DATA:

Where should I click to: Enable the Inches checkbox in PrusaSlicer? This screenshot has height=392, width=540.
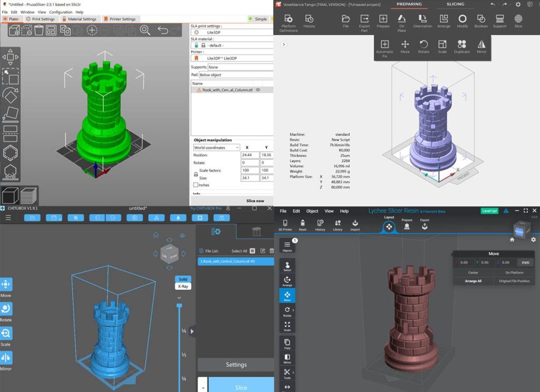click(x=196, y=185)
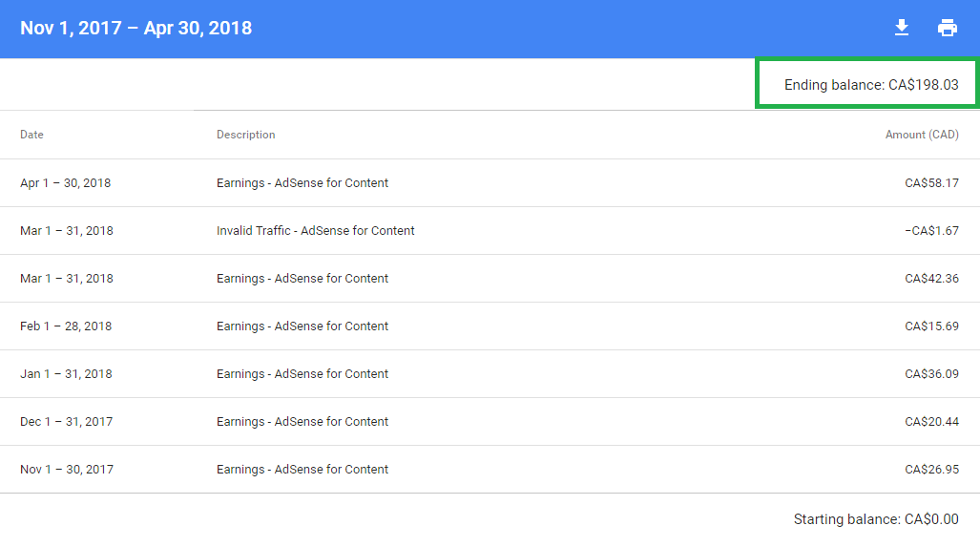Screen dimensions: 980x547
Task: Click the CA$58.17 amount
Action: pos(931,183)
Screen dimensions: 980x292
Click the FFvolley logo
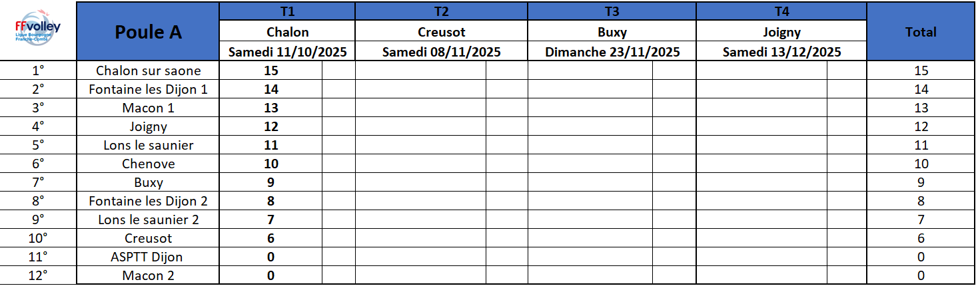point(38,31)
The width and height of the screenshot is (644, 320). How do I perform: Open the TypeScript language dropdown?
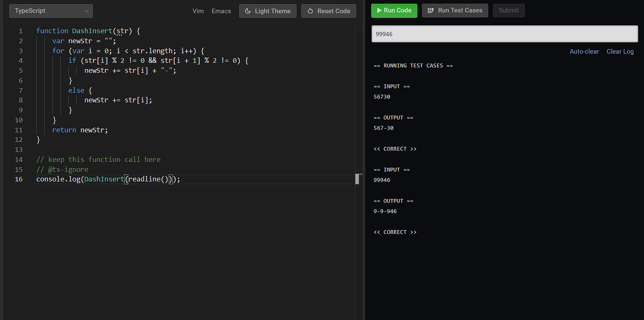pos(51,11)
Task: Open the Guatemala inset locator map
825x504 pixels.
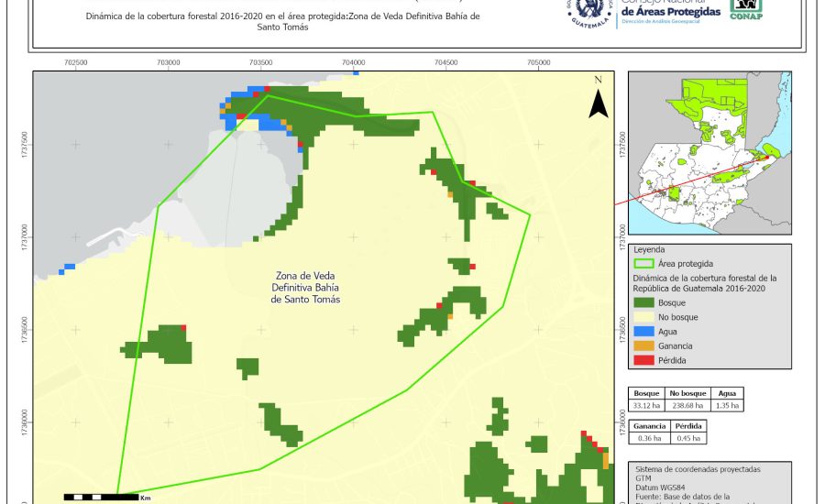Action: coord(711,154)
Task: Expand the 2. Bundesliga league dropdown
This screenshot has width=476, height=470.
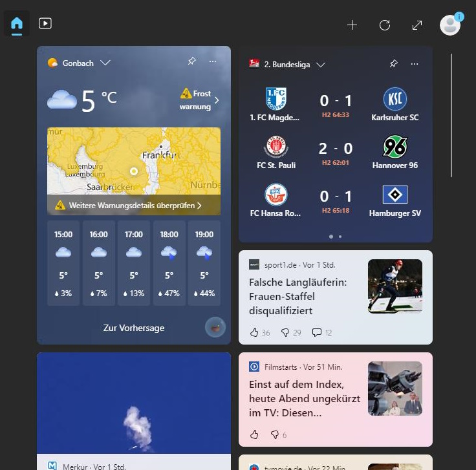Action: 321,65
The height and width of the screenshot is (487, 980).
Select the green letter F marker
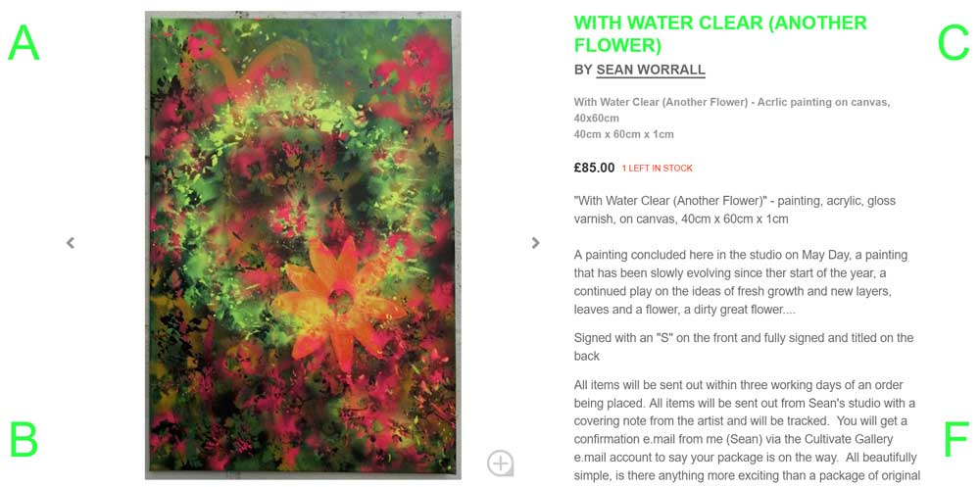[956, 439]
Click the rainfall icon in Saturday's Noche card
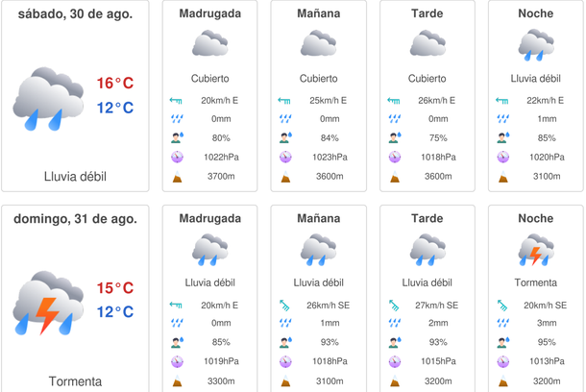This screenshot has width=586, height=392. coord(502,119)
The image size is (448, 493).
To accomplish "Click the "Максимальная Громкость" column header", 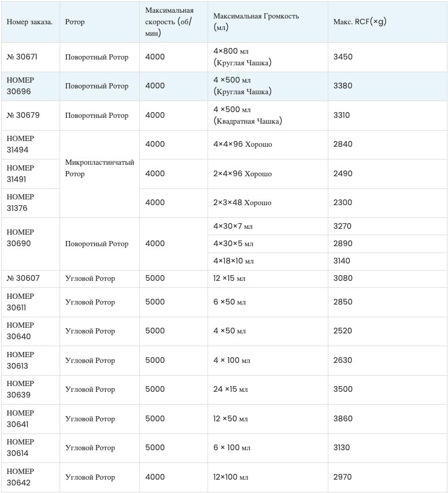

WHAT IS NEEDED:
What is needed is every record above, restated word for word, with the pictures left out.

ANSWER SECTION:
Where should I click to: Enable the Inches checkbox in PrusaSlicer? This screenshot has height=392, width=540.
click(x=196, y=185)
Screen dimensions: 980x547
Task: Click the CA$58.17 amount
Action: pos(931,183)
Screen dimensions: 980x292
Click the FFvolley logo
point(38,31)
The width and height of the screenshot is (644, 320). How do I perform: Open the TypeScript language dropdown?
pos(51,11)
Task: Open the Guatemala inset locator map
825x504 pixels.
Action: coord(711,154)
Task: Expand the 2. Bundesliga league dropdown
This screenshot has width=476, height=470.
Action: 321,65
The height and width of the screenshot is (487, 980).
Select the green letter F marker
[956, 439]
Click the rainfall icon in Saturday's Noche card
This screenshot has width=586, height=392. coord(502,119)
The image size is (448, 493).
To accomplish "Click the "Максимальная Громкость" column header", 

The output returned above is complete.